Speaker 3:Those are all pretty low hanging fruit that are not. You know, they're, they're kind of what, what I would consider low risk. They're, you know, human in the loop, right, it's not doing something for me, it's teeing it up. And then I I'm still the one that's clicking, sign on those orders or confirming the diagnosis and and it's something that is annoying part of my day but also helps get the work done of seeing a patient in the ER or the clinic or whatever. So I think those are the easy wins. And then I think this year we'll start to see more people admitting that they're using ChatGPT to review cases and kind of deciding how they want to evaluate ChatGPT further.
Speaker 3:You know, you could think I mentioned the Wikipedia example. The other example I've thought about is like, you know, maybe ChatGPT is like a pretty good intern or a decent art, you know a really good R2 or something like that, where, oh, it has some really good ideas, but you as the attending are still deciding if you should listen to those ideas or not. I always think the best type of med student or the best time an intern is like they wanna do too much. And then me, as the attending, I'm like no, no, we're good, we don't need to do a lactate or we don't need to do blood cultures. I like that you're considering sepsis, but in this case let's not do that. So I like the idea of these models helping me consider all possibilities, not miss something, but then I'm obviously still the one in charge deciding yeah, we're not going to pursue mesenteric ischemia in this patient.

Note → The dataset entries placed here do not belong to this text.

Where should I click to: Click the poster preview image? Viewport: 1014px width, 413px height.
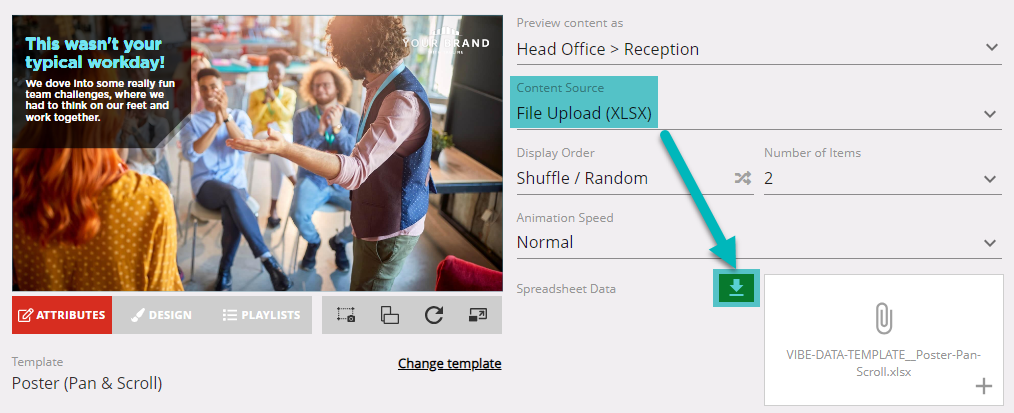coord(257,153)
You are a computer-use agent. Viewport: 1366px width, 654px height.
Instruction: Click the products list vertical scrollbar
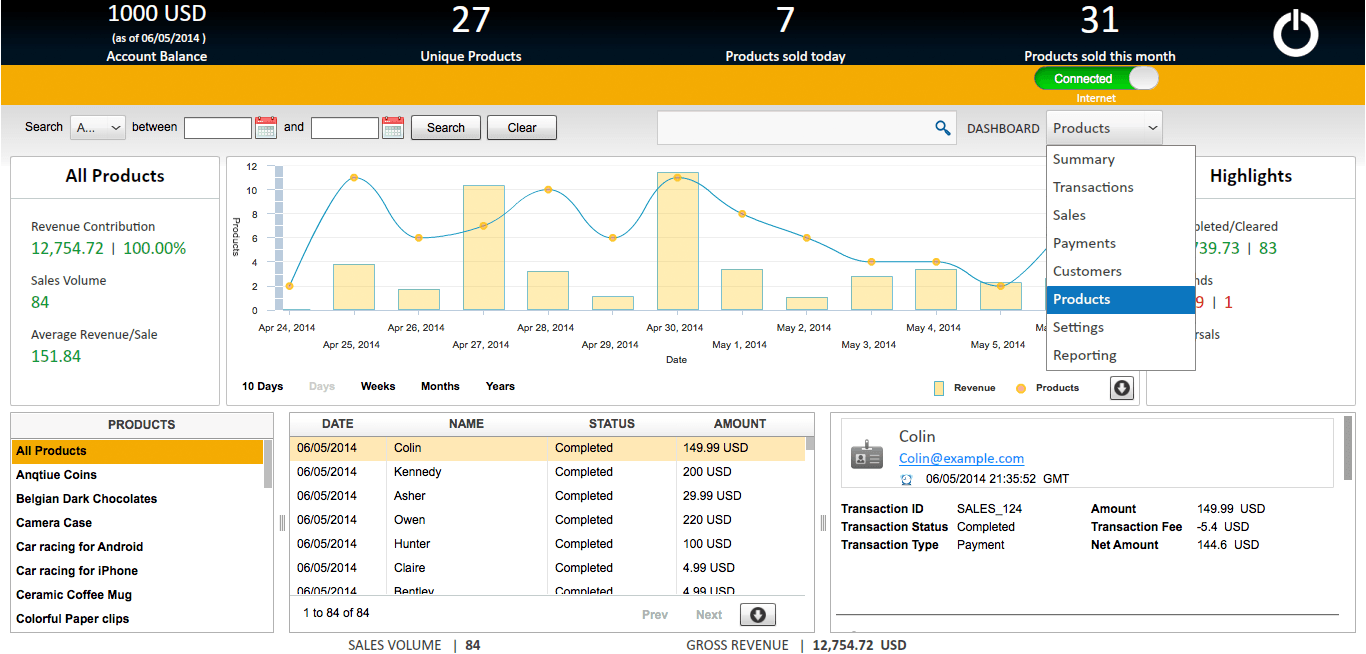click(x=268, y=464)
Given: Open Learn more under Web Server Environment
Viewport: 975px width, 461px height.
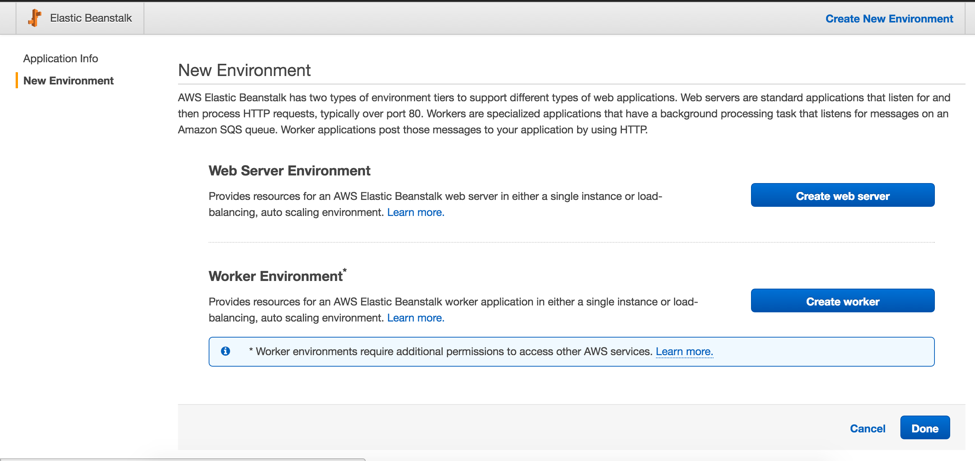Looking at the screenshot, I should click(415, 212).
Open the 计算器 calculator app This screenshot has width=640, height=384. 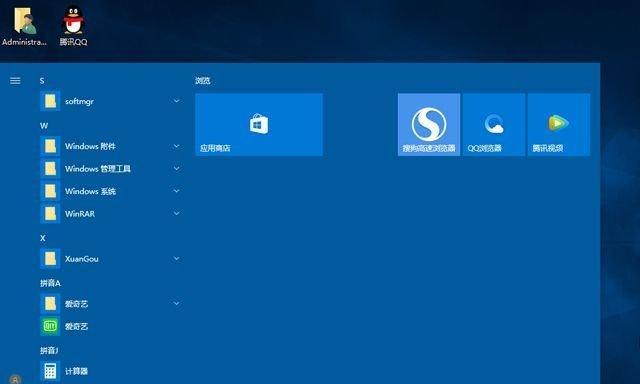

Speaker 2:Well, thanks for your insights. I reserve the right to call you again when some more studies come out. It is frustrating with this literature because what you said at the beginning the delay between submission and publication and this is going so fast that there's new models all the time. So we always feel like we're talking about stuff that's six months or a year old and that makes it a little difficult. But so that's why it's nice having you sort of prognosticate about what might happen next. I was hoping that this would just give us more time with the patients, that if it can do a lot of the busy work, we could have more time with the patients. But then I thought all of those for-profit hospitals are going to say that's great. Now let's fire three emergency physicians and you have to see 35% more patients.
Speaker 3:I'm like you. Yeah, that's my fear. I don't think that in my medical group we are physician-owned and physician-run and I don't think that's the intent at all. The intent is actually to keep our physicians from not being burnt out and staying with our medical group and not leaving the group or leaving medicine. But you could imagine a private equity group or something having a particularly different opinion about that.
Speaker 2:Yeah, I think it's a real problem. That's a whole other discussion, which we're going to have with some experts soon about private equity in medicine and is it destroying it? So that will be coming up soon. Graham, thank you so much for your time. Thank you for all that you've done for emergency medicine for MD Calc, which is an amazing thing. If you haven't seen it, people go check it out online come on, come on come on, it's a stupid thing to say thank you. Mel, I'll talk to you soon. Sounds great.